Chapter 1409: Story 1409: The Clickers’ Pact
The clicking grew louder, closing in from both ends.
Elena pressed herself against the damp brick, her breaths short and shallow. Mira kept her grip tight on the poker, though her hands felt strangely heavier than before — almost numb where the injured man had touched her.
A blur shifted at the mouth of the alley. One Hunter emerged, crawling along the wall like a spider before dropping silently to the ground. Its pale eyes — not blind, but clouded — flicked from Mira to Elena, then toward the shop they had just fled.
Inside, the injured man's screams broke into wet, choking gasps. The sound stopped as suddenly as it had begun.
The Hunters froze. Their heads tilted toward each other in eerie unison. The clicking softened, slowed — a pattern now, almost like a conversation. Mira realized they weren't deciding whether to attack. They were deciding who got the kill.
"What are they doing?" Elena whispered.
Mira didn't answer. She was watching the way the closest Hunter's nostrils flared, the way it lingered on her wrist as if it could smell something there.

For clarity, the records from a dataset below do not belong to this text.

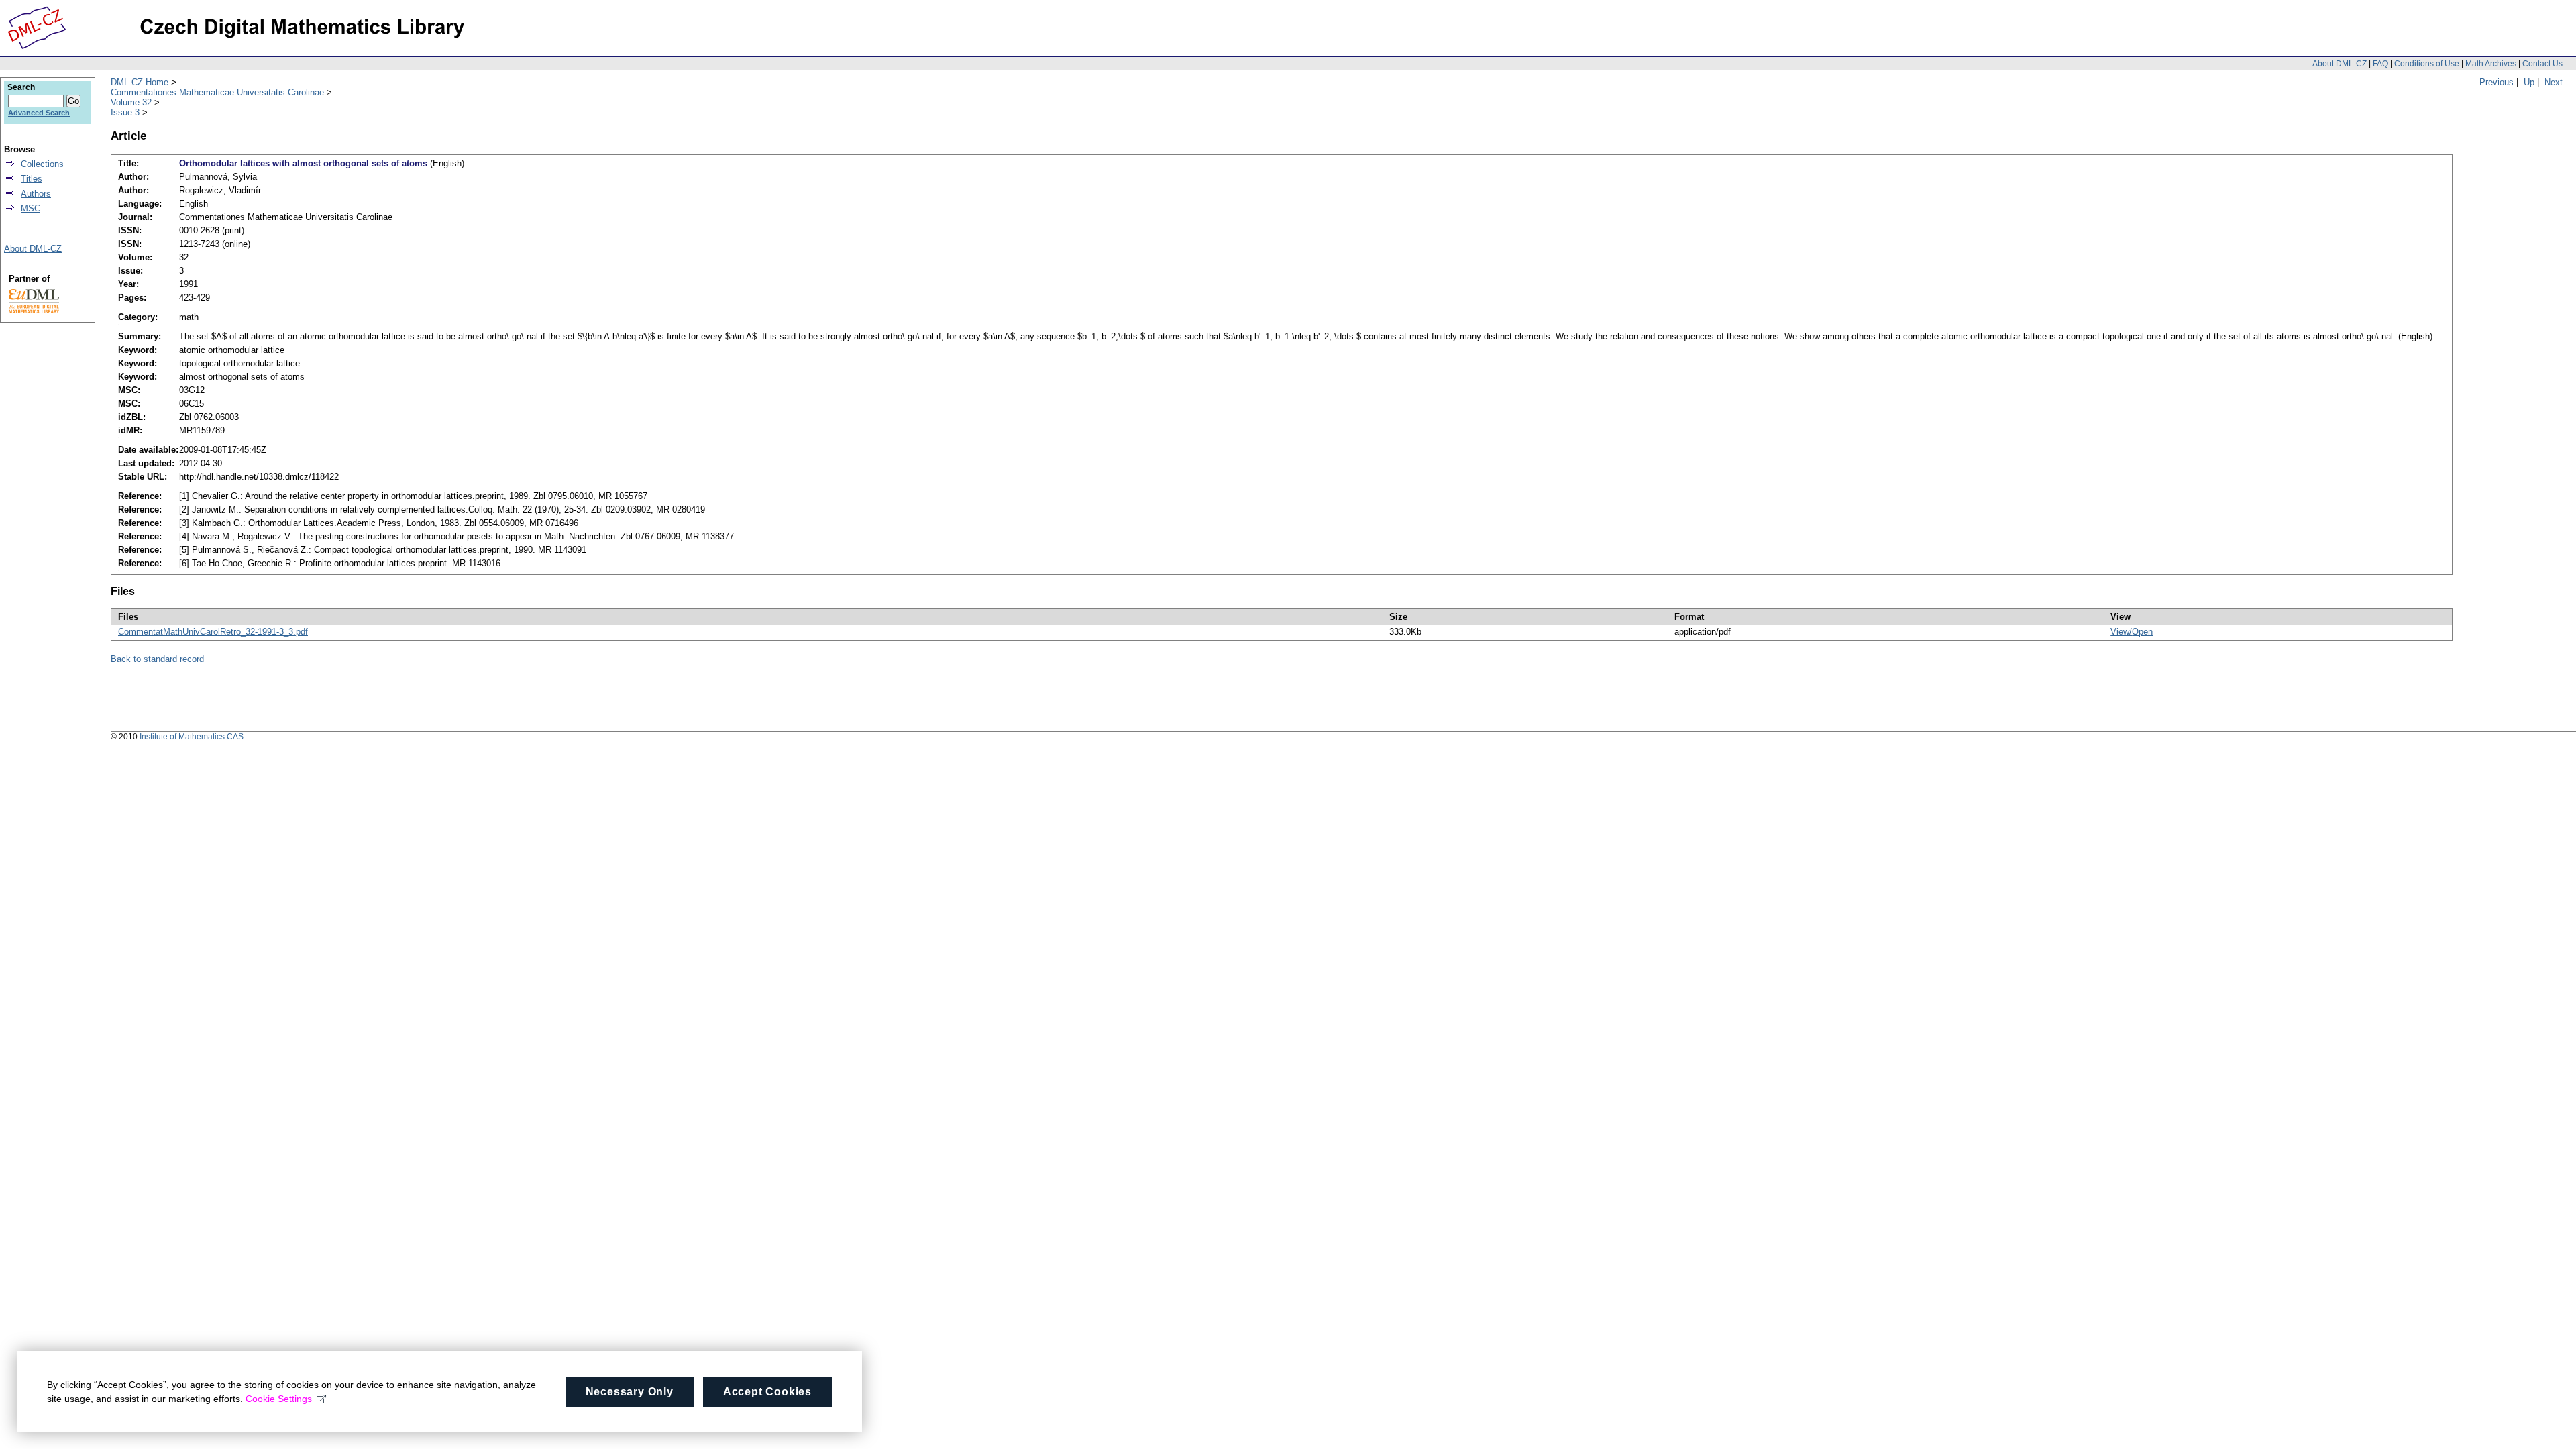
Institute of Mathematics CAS (192, 736)
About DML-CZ (2339, 63)
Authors (36, 194)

Then it backed away. Not retreating — making space.
Another figure stepped into the alley from the shadows behind it. Taller. Broader. The skin was the same ghostly white, but the jaw was heavier, marked by deep grooves like scars. Its clicks were slower, deliberate.
The others fell silent.
Mira understood. This was the alpha.
It walked past her without touching, eyes locked on the shop. When it spoke — if the sound could be called that — it was a mix of clicks and low guttural tones. The smaller Hunters answered, scattering up the walls and vanishing over the rooftops.
Elena's hand clutched Mira's arm. "They're… leaving?"
"Not for us," Mira said, though her voice felt far away.
The alpha turned its head toward her for the first time. In its gaze was something sharper than hunger — recognition. It tilted its head, sniffed the air, then raised one long, clawed finger and pointed at her wrist.
Mira's skin burned where the man had touched her. Beneath the surface, something pulsed, faint but steady — like a second heartbeat.
The alpha made one final click, and the remaining Hunters melted back into the darkness, following their leader into the rain.
For a long moment, the alley was still.
Elena exhaled shakily. "We need to move before they change their minds."
But Mira didn't move. She was staring at her wrist, where dark lines had begun to branch outward under the skin, faint but spreading.
"They didn't kill us," she said, more to herself than Elena.
Elena's voice wavered. "Why?"
Mira finally turned toward her. "Because I think… I'm one of them now."
From the rooftops, far above, a single, slow click echoed — not a threat, but a summons.